Development Guidelines

If you are a construe developer there are several helper utilities built into the library that will allow you to manage datasets and models both locally and in the cloud. But first, there are additional dependencies that you must install.

In requirements.txt uncomment the section that says: "# Packaging Dependencies", e.g. your requirements should now have a section that appears similar to:

# Packaging Dependencies
black==24.10.0
build==1.2.2.post1
datasets==3.1.0
flake8==7.1.1
google-cloud-storage==2.19.0
packaging==24.2
pip==24.3.1
setuptools==75.3.0
twine==5.1.1
wheel==0.45.0

NOTE: the docs might not be up to date with all required dependencies, so make sure you use the latest requirements.txt.

Then install these dependencies and the test dependencies:

$ pip install -r requirements.txt
$ pip install -r tests/requirements.txt

Tests and Linting

All tests are in the tests folder and are structured similarly to the construe module.
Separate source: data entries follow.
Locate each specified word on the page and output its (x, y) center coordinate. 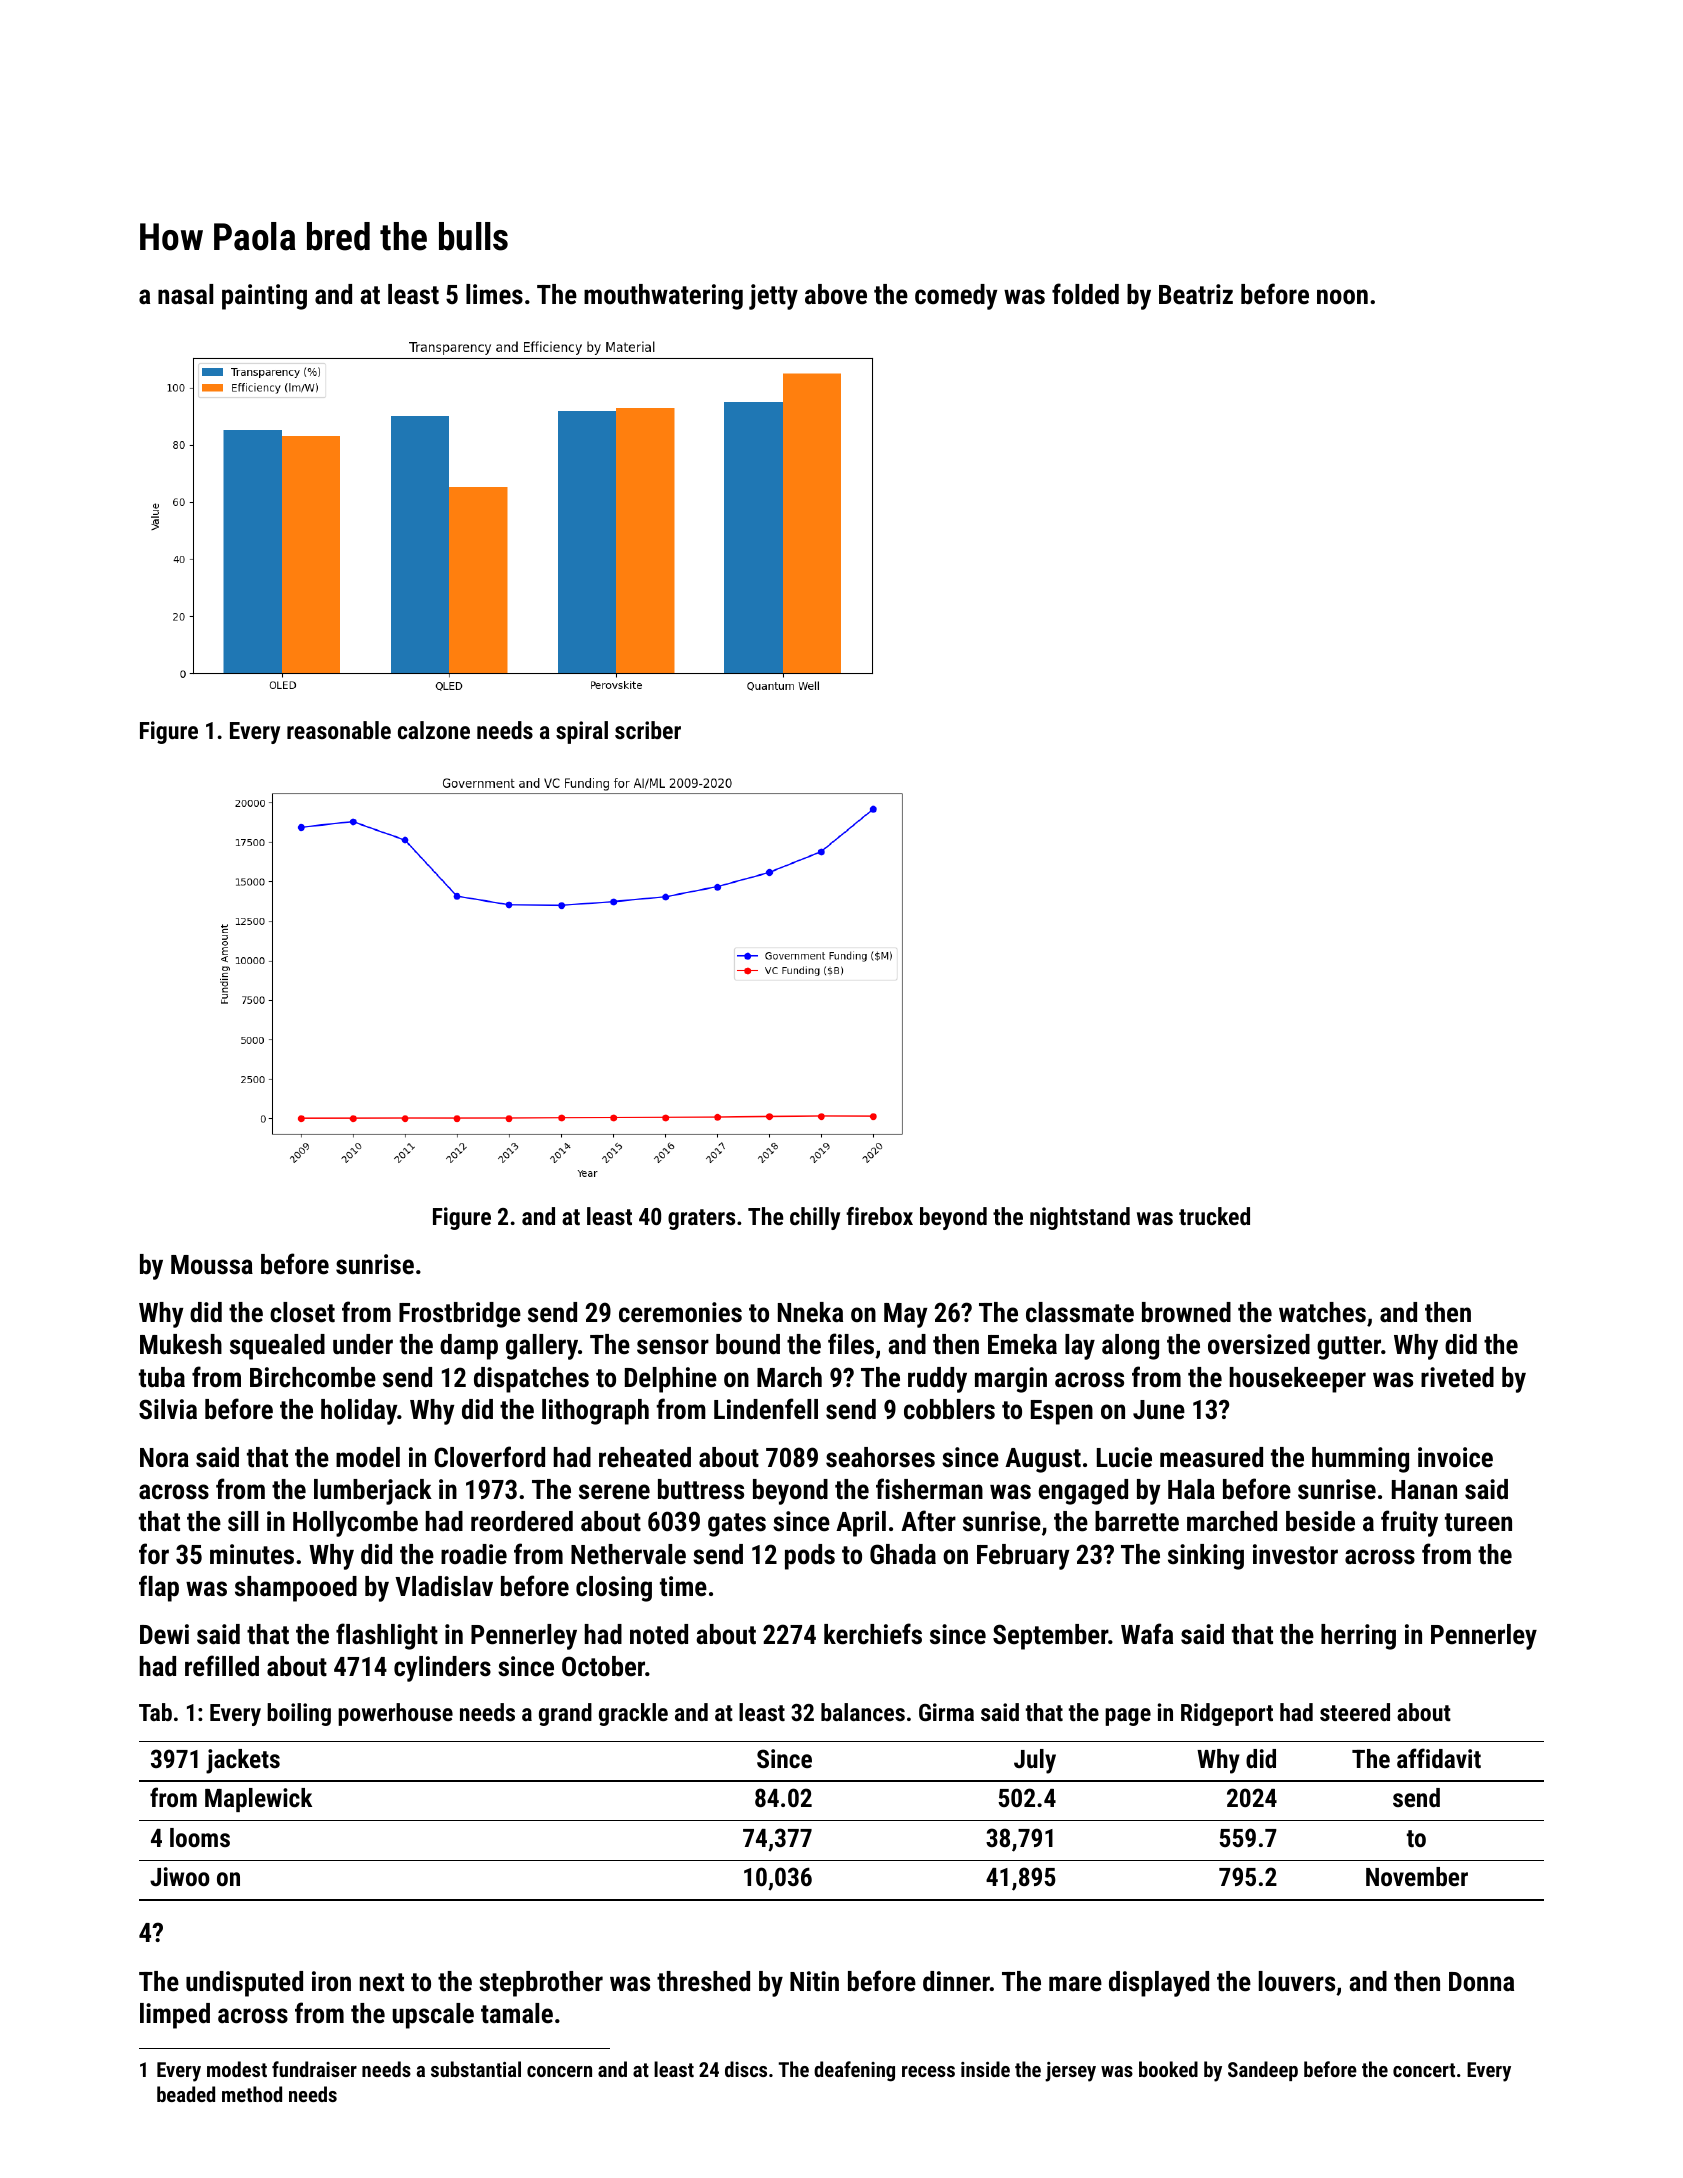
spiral (582, 732)
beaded (186, 2094)
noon (1342, 297)
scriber (648, 730)
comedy (956, 297)
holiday (359, 1412)
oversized (1259, 1344)
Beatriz (1196, 294)
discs (746, 2069)
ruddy (937, 1380)
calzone (434, 730)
All tests can be run with pytest:

$ pytest

We use flake8 for linting as configured in setup.cfg – note that the .flake8 file is for IDEs only and is not used when running tests. If you want to use black to automatically format your files:

$ black path/to/file.py

Dataset Management

The python -m construe.datasets utility provides some helper functionality for managing datasets including the following commands:

  • manifest: Generate a manifest file from local fixtures.

  • originals: Download original datasets and store them in fixtures.
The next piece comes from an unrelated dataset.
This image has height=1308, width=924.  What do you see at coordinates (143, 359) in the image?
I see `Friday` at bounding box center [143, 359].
  • sample: Create a sample dataset from the original that is smaller.

  • upload: Upload datasets to GCP for user downloads.
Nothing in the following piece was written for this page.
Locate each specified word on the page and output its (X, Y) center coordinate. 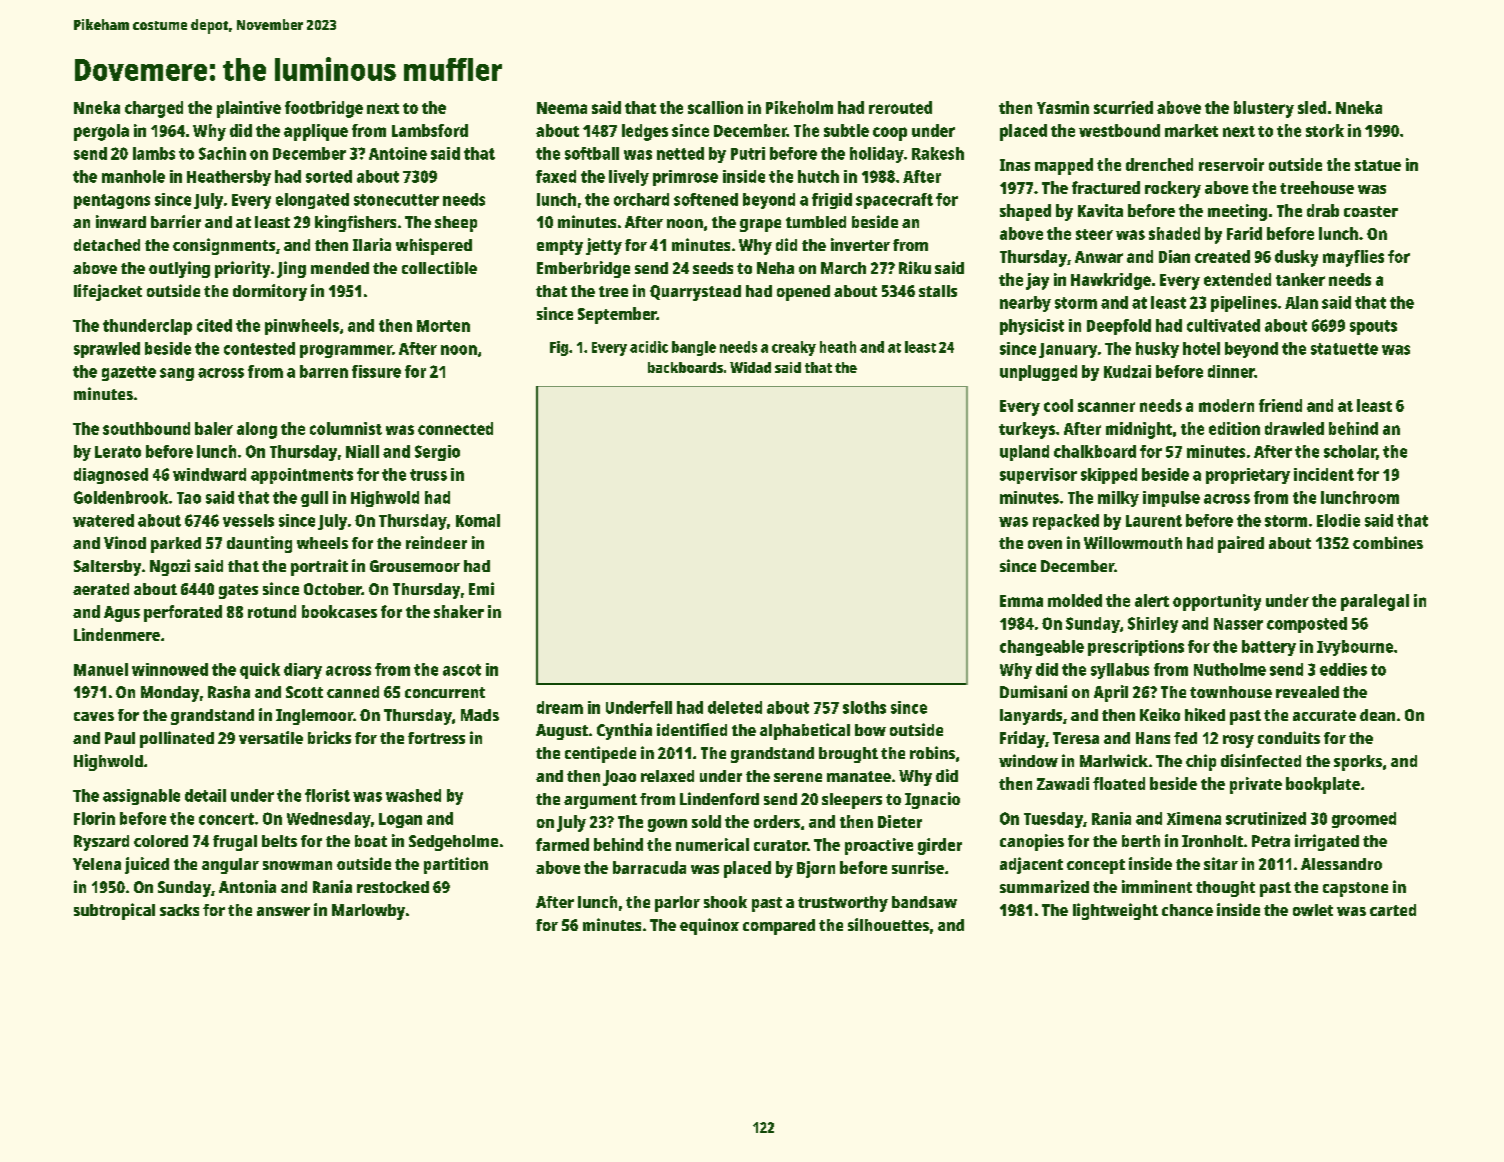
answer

To regenerate the datasets you would run the originals command first to download the datasets from HuggingFace or elsewhere on the web, then run sample to create statistical samples on those datasets. Run manifest to generate the new manifest for the datasets and SHA256 signatures, then run upload to save them to our GCP bucket.

You must have valid GCP service account credentials to upload datasets.

Models Management

The python -m construe.models utility provides helpers for managing models and converting them to the tflite format including the following commands:

  • convert: Convert source models to the tflite format for use in embeded systems.

  • manifest: Generate a manifest file from local fixtures.

  • originals: Download original models and store them in fixtures.

  • upload: Upload converted models to GCP for user downloads.

To regenerate the models you would run the originals command to download the models from HuggingFace, then run convert to transform them into the tflite format. Run manifest to generate the new manifest for the models and SHA256 signatures, then run upload to save them to our GCP bucket.

You must have valid GCP service account credentials to upload datasets.

Releases

To release the construe library and deploy to PyPI run the following commands:

$ python -m build
$ twine upload dist/*